Trotz kritischer Stimmen wurden beide Anträge abgelehnt und der Unirat, wie vom Regierungsrat vorgeschlagen, gewählt. Lisa Letnansky (AL), die sich ebenfalls in der Debatte geäussert hat, sagt auf Anfrage dazu: «Ich persönlich hoffe, dass der Minderheitsantrag ein Weckruf war und dass es zum Ende der Amtsdauer nicht wieder zu einem Einsatz der Ausnahmeregelung kommt. Aber falls doch, würden wir auf jeden Fall aktiv werden.» Dass die Ausnahmeregelung erneut zum Zug kommt, ist gar nicht so abwegig. Denn bis zur Neuwahl werden vier von sieben Personen im jetzigen Rat 70 Jahre alt oder älter sein.

Kritik an Steiners Doppelfunktion

Am Ende ihrer Wortmeldung im Kantonsrat erwähnt Letnansky einen weiteren umstrittenen Punkt. Es geht um die Rolle von Silvia Steiner. Als Präsidentin des Unirats und Bildungsdirektorin bekleidet sie in gleich zwei öffentlichen Ämtern eine Führungsposition. Der Frage, ob das sinnvoll ist, wird die KBIK in der kommenden Kommissionssitzung nachgehen. «Aus Sicht der AL wäre eine Gewaltenteilung hier aber sicher sinnvoll und würde wohl auch für mehr Transparenz sorgen», sagt die AL-Parlamentarierin dazu.

Lukas Buser, Studentischer Vertreter im Universitätsrat, sagt zur Thematik der Doppelrolle, dass der VSUZH dazu keine Meinung vertrete. «Dies ist eine Frage der Governance, wo der Kantonsrat entscheiden muss, ob der Unirat die Universität in dieser Konstellation sinnvoll führen kann», sagt er. Zum Universitätsrat äussert er sich dagegen sehr klar: «Wir kritisieren die Organisation des Universitätsrats grundsätzlich. Um diverse Sichtweisen zu integrieren und den Universitätsangehörigen eine echte Mitsprache zu ermöglichen, müssen die Stände – auch die Studierenden sind in einem Stand organisiert – mit Stimmrecht vertreten sein.» Die Abwahl der zwei über 70-jährigen Ratsmitglieder hätte er dennoch nicht für sinnvoll erachtet, vor allem da sich Franziska Widmer Müller oft als Vertreterin studentischer Interessen hervorgebracht habe.

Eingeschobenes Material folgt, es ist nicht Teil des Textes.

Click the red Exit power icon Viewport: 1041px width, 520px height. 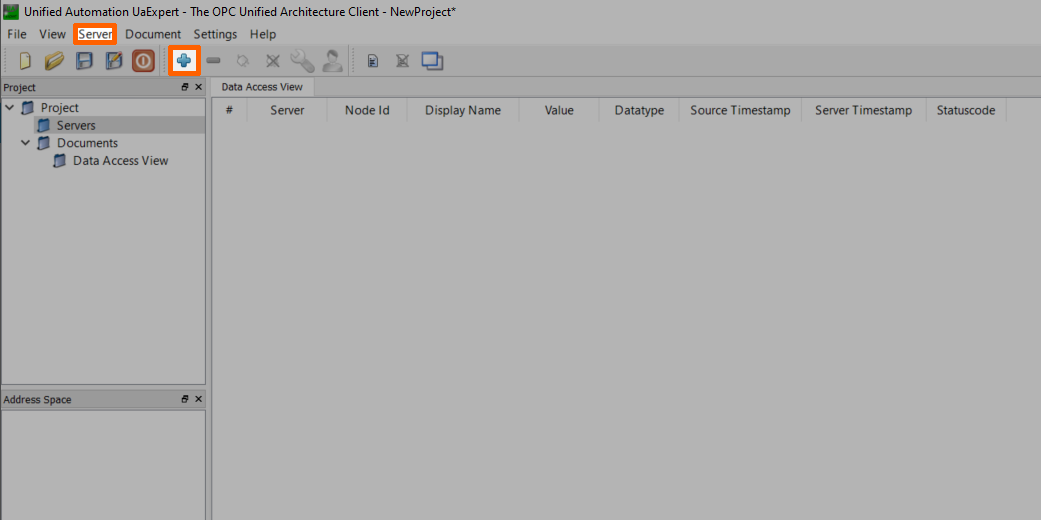tap(143, 61)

Trotzdem müsse sich die Regierung bemühen, Leute mit diverseren Hintergründen für den Unirat zu rekrutieren. «Es kann nicht sein, dass dieses Amt nur für ältere, wohlhabende Personen attraktiv ist», schliesst Buser. Darüber, was die Universität Zürich selbst von der Kritik der fehlenden Diversität in ihrem Aufsichtsorgan hält, möchte sich die Uni auf Anfrage nicht äussern. Als Hochschule, die sich aktiv für Vielfalt einsetzt, wäre es aber nur sinnvoll, wenn sich dies auch in ihrem obersten Organ zeigen würde.